La controversia sobre la transparencia en la gestión pública se intensifica tras la negativa del Gobierno peruano a divulgar información crucial sobre el incremento salarial de la presidenta Dina Boluarte. Esta decisión, amparándose en la Ley de Transparencia, ha suscitado críticas y cuestionamientos sobre el verdadero alcance y la aplicación de dicha ley en casos de interés público. La falta de acceso a la información, según expertos, genera desconfianza y alimenta especulaciones en torno a las decisiones gubernamentales.
Según la investigación publicada por El Comercio, el Instituto Prensa y Sociedad (IPYS) ha calificado la negativa del Gobierno como un “claro caso de utilización perversa de la Ley de Transparencia”.
Roberto Pereira, abogado y asesor jurídico del IPYS, argumenta que la opacidad impuesta por el Ejecutivo sobre este asunto, que concierne directamente a la presidenta y al uso de fondos públicos, contraviene los principios fundamentales de la transparencia y el acceso a la información.
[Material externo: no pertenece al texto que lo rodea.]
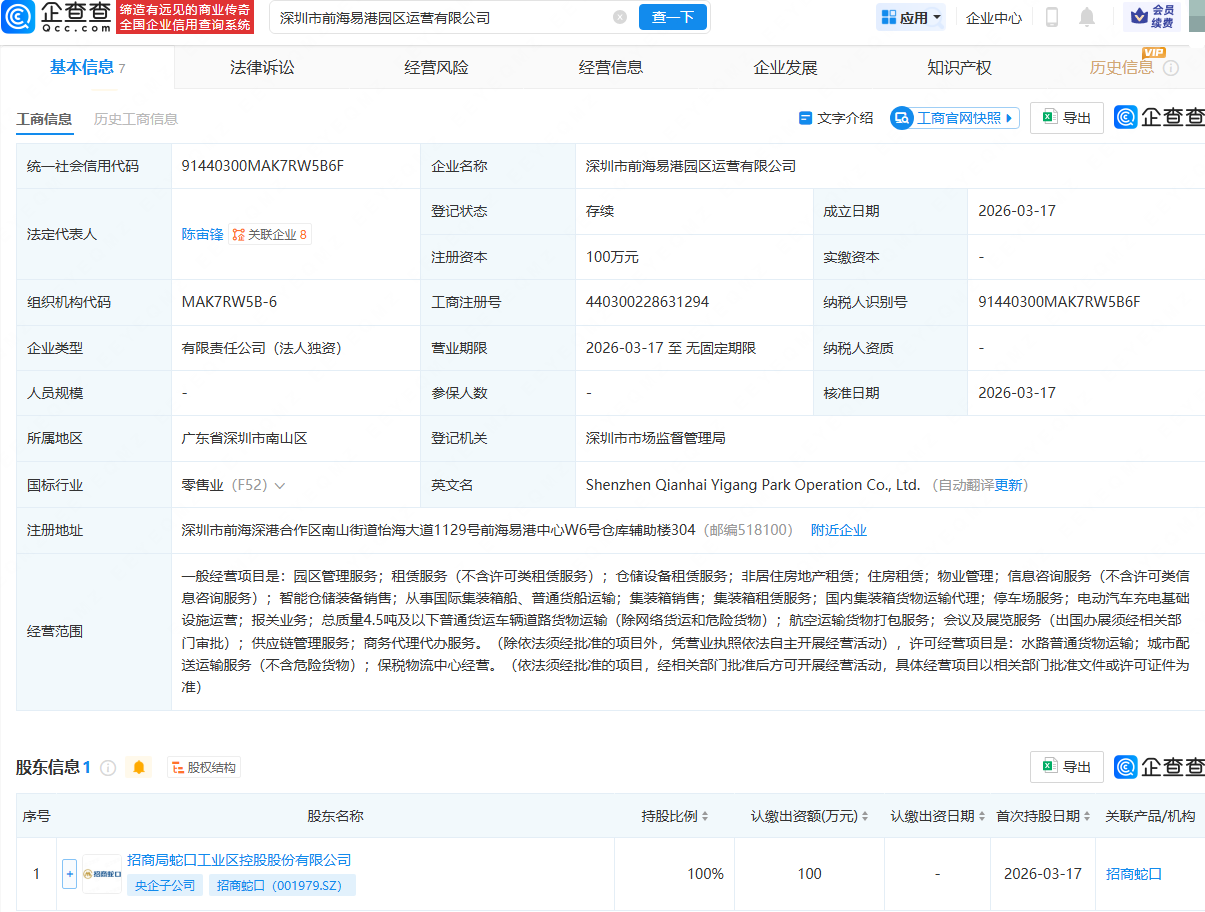The image size is (1205, 912).
Task: Sort by 持股比例 column header
Action: [675, 816]
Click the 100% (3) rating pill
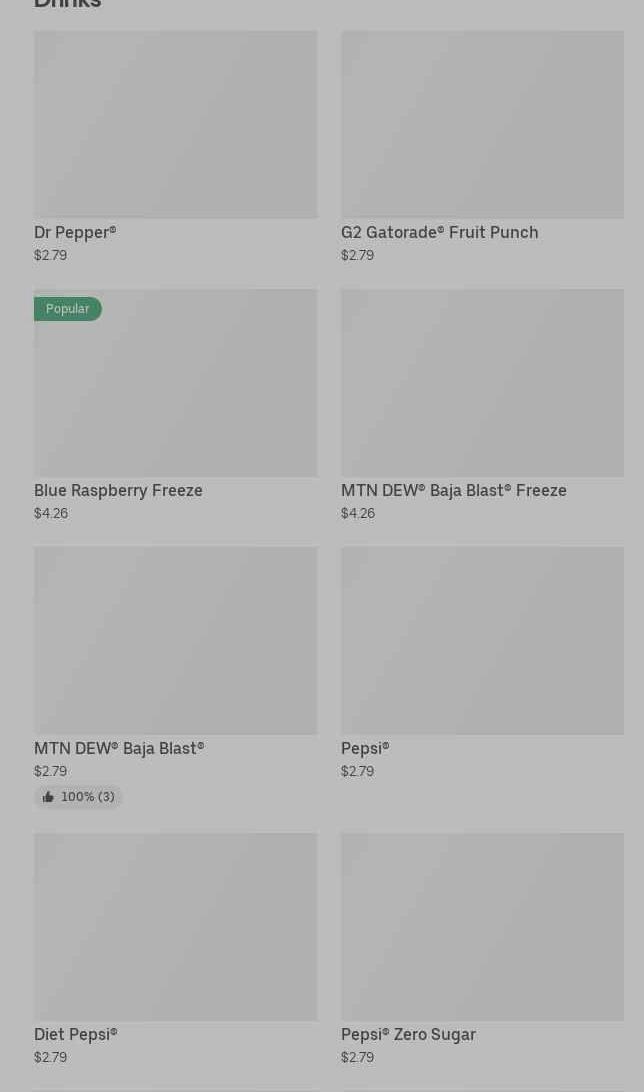Image resolution: width=644 pixels, height=1092 pixels. 79,797
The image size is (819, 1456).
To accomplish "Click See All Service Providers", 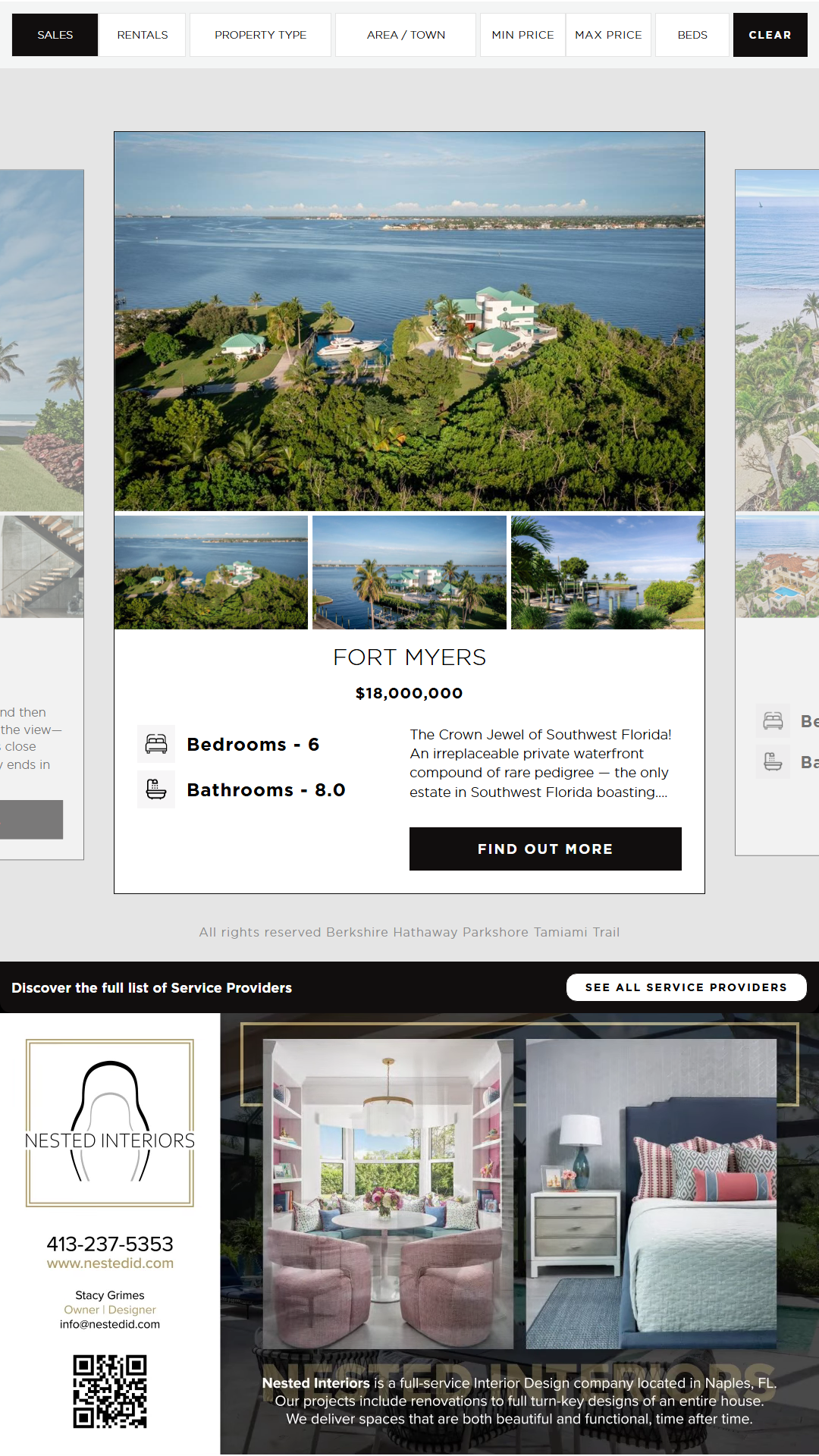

Pereira rechaza enfáticamente la justificación presentada por la Presidencia del Consejo de Ministros (PCM), enfatizando que la naturaleza del tema demanda la máxima apertura y rendición de cuentas.
El letrado también desestima la invocación del “privilegio deliberativo” por parte del Ministerio de Economía y Finanzas (MEF), sosteniendo que los informes emitidos por esta entidad ya reflejan una postura institucional definida, eliminando la necesidad de mantener la confidencialidad bajo este argumento. La divulgación de estos documentos, según Pereira, no representa un riesgo para el debate interno del Consejo de Ministros, sino que, por el contrario, enriquecería la discusión pública sobre un tema de gran relevancia.
La información solicitada por diversos medios, incluyendo el Diario Ahora, se centra en cuatro oficios que sirvieron como base para el informe N°0034-2025-EF/53.07 del MEF, documento que determinó el incremento salarial de la presidenta Boluarte de S/16.000 a S/35,568. El Gobierno ha clasificado estos expedientes como “confidenciales”, amparándose en el artículo 17 de la Ley de Transparencia y Acceso a la Información Pública.
Esta situación se presenta en un contexto donde la confianza en las instituciones gubernamentales se encuentra erosionada. El acceso a la información pública es un derecho fundamental que permite a los ciudadanos fiscalizar la gestión de sus representantes y participar activamente en la vida democrática. La opacidad, por el contrario, fomenta la desconfianza y debilita el Estado de derecho. Casos como este reafirman la necesidad de fortalecer los mecanismos de transparencia y rendición de cuentas en el Perú.
La respuesta negativa de la PCM a la solicitud de información fue emitida el 16 de mayo, apenas dos días después de la juramentación de Eduardo Arana como nuevo titular de esa cartera, lo que ha generado suspicacias sobre una posible intención de ocultar información sensible. La controversia en torno a la divulgación del incremento salarial de la presidenta Boluarte continúa escalando, con fuertes críticas por parte de la oposición y organizaciones de la sociedad civil.